> _Task requirements_
Using the notes on the migrate phases below, answer each question on its own line, numbered to match.
1. In which file does the shared subprocess plumbing live?
2. What does v0 import do when the working tree is dirty?
3. Which command does the text give for removing the orphaned LFS objects left after export?

> _Provided passage_
--- begin ---

All three phases shipped: info, import, export. Subprocess plumbing (fast-export → transform → fast-import + working-tree refresh + dirty-tree refusal) lives in migrate/pipeline.rs so import and export share it.

Phase 1 deferrals (info):

  • --include-ref / --exclude-ref. v0 only honors positional branch args + --everything. Append-style refspec flags are a small follow-on; left out so the first cut keeps the CLI surface tight.
  • --unit <unit>. v0 always prints with auto-scaling KB/MB/GB.
  • --object-map. Records old→new commit SHAs.

Phase 2 deferrals (import):

  • First-commit-wins for shared blobs. If the same blob OID appears at two paths with conflicting filter outcomes, the first commit's decision wins. Real-world impact is low (typical filters either match or don't match by extension) but documented for clarity.
  • In-memory blob buffering. --full-tree emits every blob before any commit; we buffer them all in RAM until commits drain them. Massive repos may hit memory pressure. v2 fix: a streaming convert that decides without knowing the path.
  • No automatic ref backup. We print pre-migrate ref SHAs so the user can roll back manually. Upstream doesn't auto-backup either.
  • --object-map <file>. Same gap as info — emit old→new SHA mapping for downstream tooling.
  • --verbose per-commit progress. v0 prints a one-line summary.
  • Working-copy-clean prompt. v0 errors out on a dirty tree; upstream prompts. The friendly prompt requires TTY interaction.
  • Pattern accumulation timing. Patterns visible to commit N reflect only what was discovered in commits ≤ N (matches upstream). An ambitious v2 could two-pass the stream so every commit's .gitattributes shows the full eventual pattern set.

Phase 3 deferrals (export):

  • Pre-download missing objects. Upstream's migrate export runs a download queue against the configured remote first, so any pointer whose object isn't local gets fetched before the rewrite. We skip this — pointers without local content pass through unchanged (no truncation), and the user's expected to git lfs fetch first if they care.
  • --remote <name>. Picks which remote to pre-download from. Tied to the deferral above.
  • Post-export prune. Upstream prunes the now-orphaned LFS objects automatically; ours leaves them — git lfs prune manually does the job.
  • First-reference-wins. Same caveat as import: if the same git blob OID lives at two paths with different filter outcomes, the first-encountered M directive's path decides.

cli post-checkout / post-commit / post-merge

  • Diff-tree optimization. All three hooks currently call enforce_workdir, which git ls-files-walks the entire index and chmods every lockable match. Upstream optimizes by diffing the before/after tree (post-checkout/post-merge) or the index (post- commit) and only re-stating changed paths. Worth doing once we hit a large-repo perf complaint; correctness is the same either way.

--- end ---

> _Information supplied_

--- begin ---

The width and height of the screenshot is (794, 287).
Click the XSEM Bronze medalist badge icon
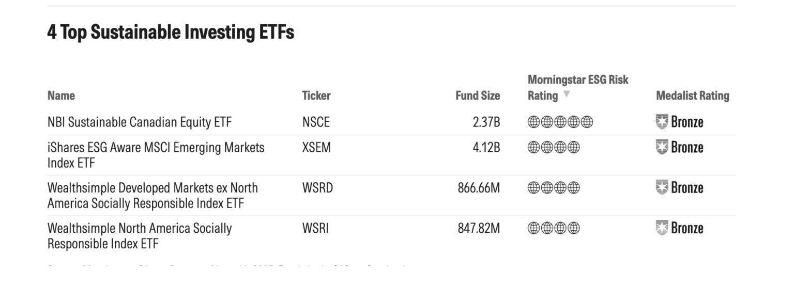tap(662, 148)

--- end ---

> _Completed exercise_
1. migrate/pipeline.rs
2. It errors out.
3. git lfs prune